■ **Exercise goal**
Rewrite the lines of the material below, starting at the line containing "This screenshot has height=900, width=1440." and ending at the line containing "Select the 强化训练 practice icon", with "Select" replaced by "Tap" and everything else left unchanged. Give only those lines.

■ **Extracted data**
══════════
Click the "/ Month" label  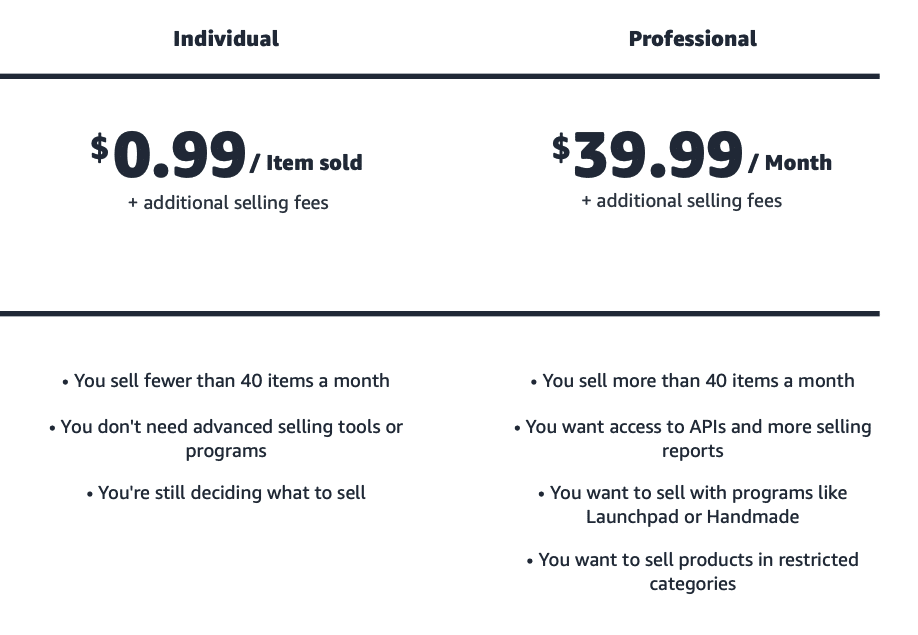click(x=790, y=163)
══════════
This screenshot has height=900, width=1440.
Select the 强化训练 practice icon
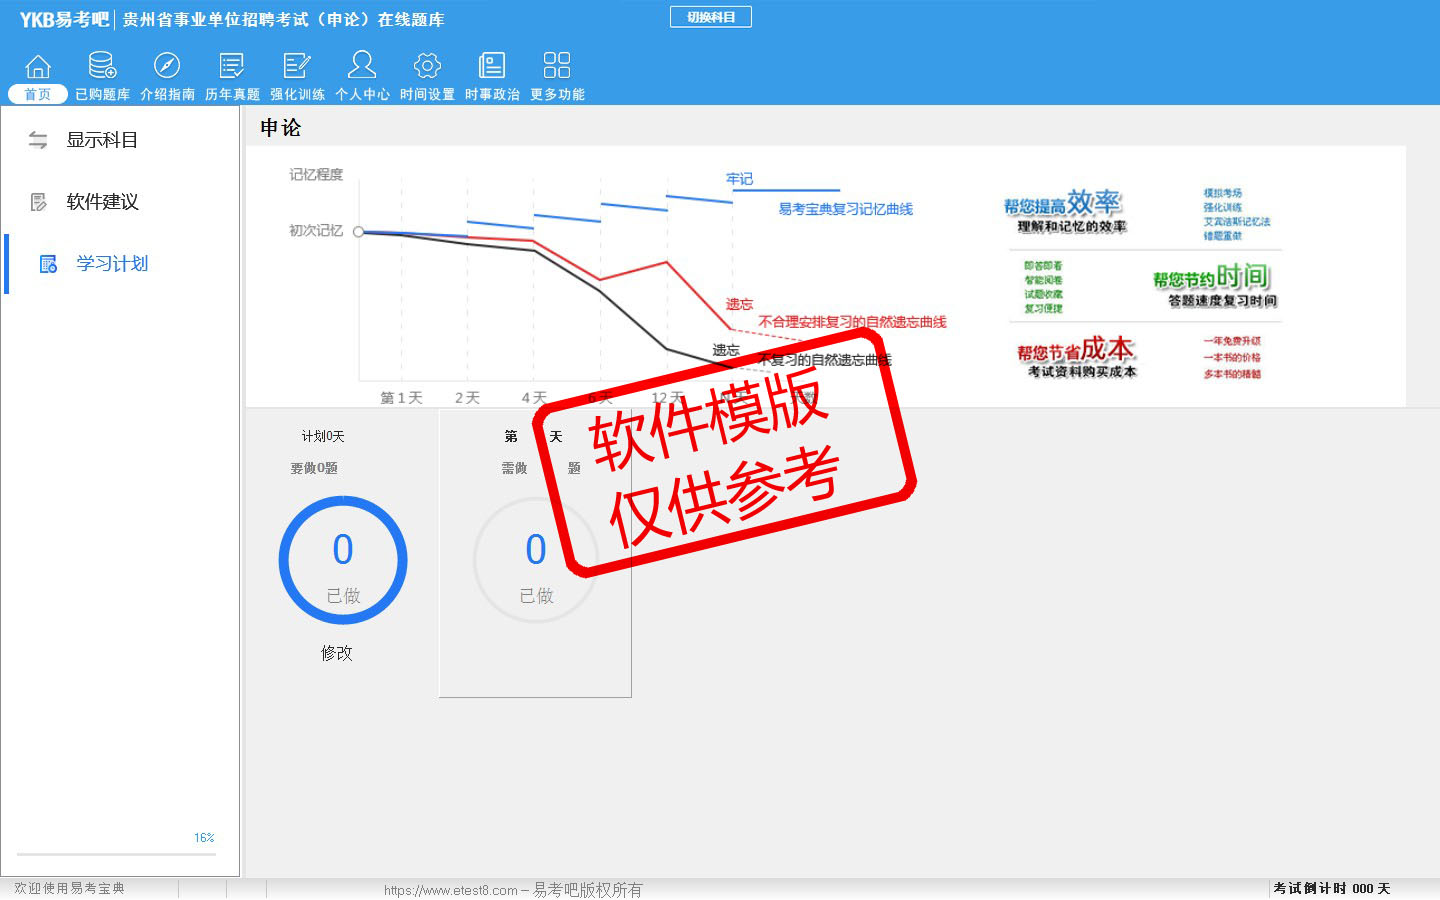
══════════
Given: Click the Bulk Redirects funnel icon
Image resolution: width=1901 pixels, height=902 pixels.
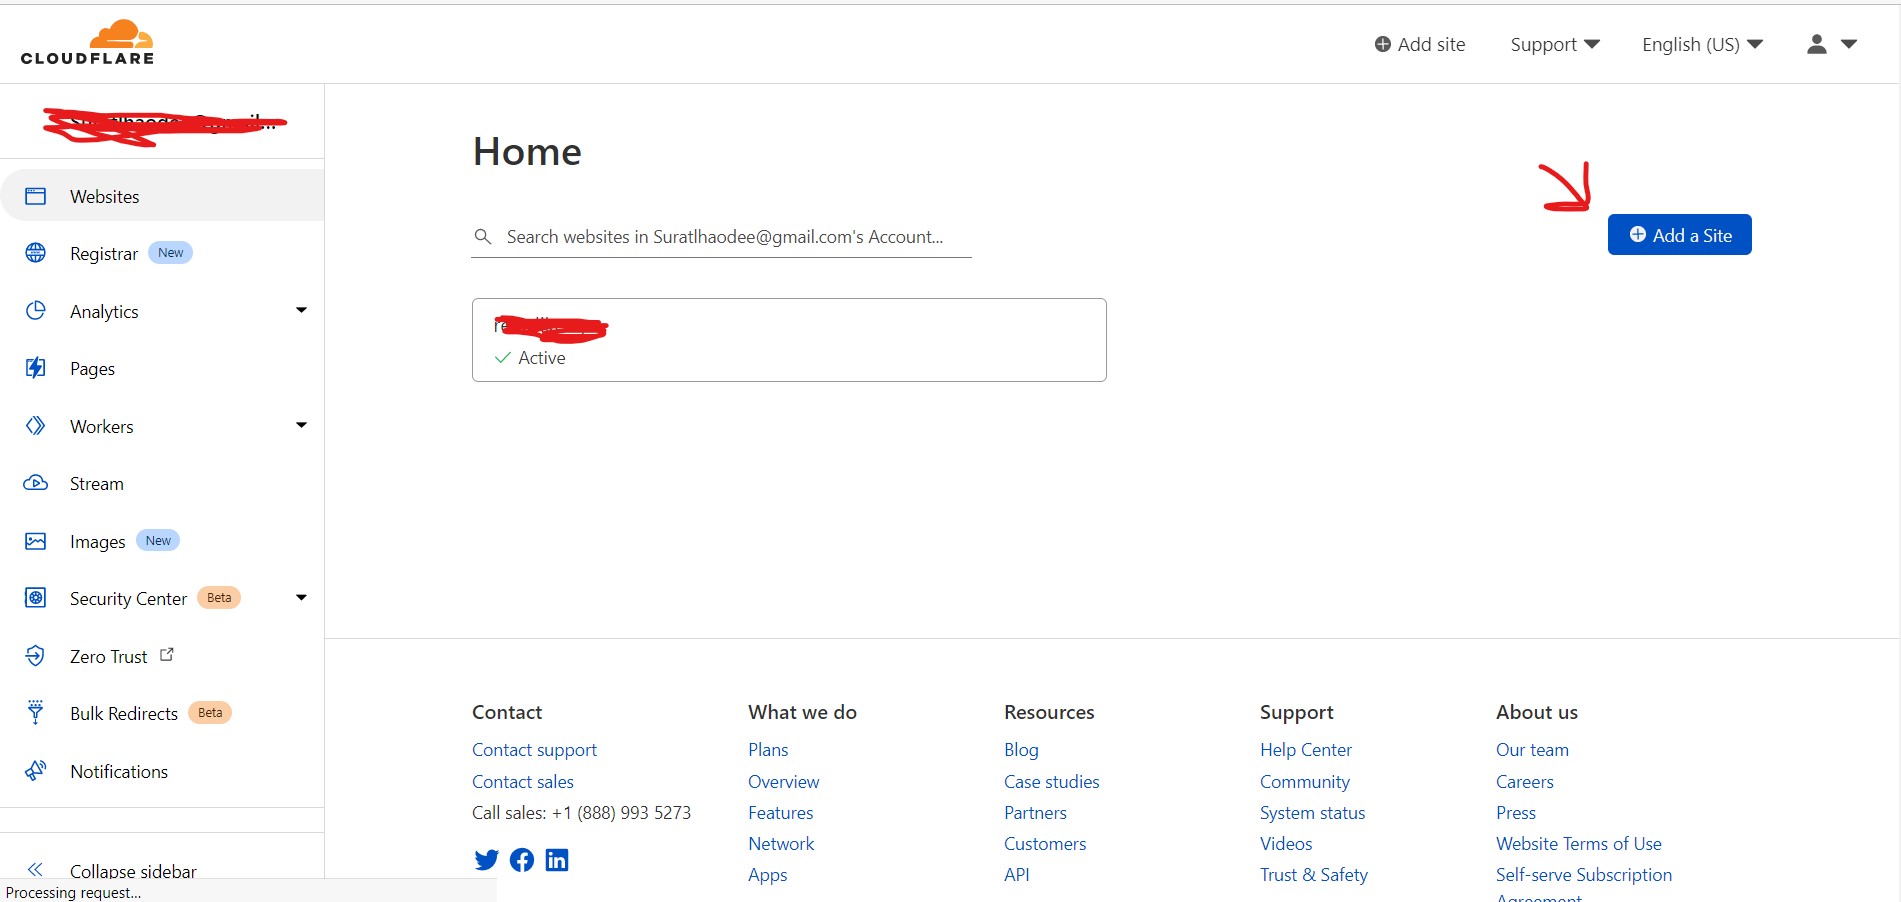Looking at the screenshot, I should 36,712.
══════════
■ **Written solution**
This screenshot has height=900, width=1440.
Tap the 强化训练 practice icon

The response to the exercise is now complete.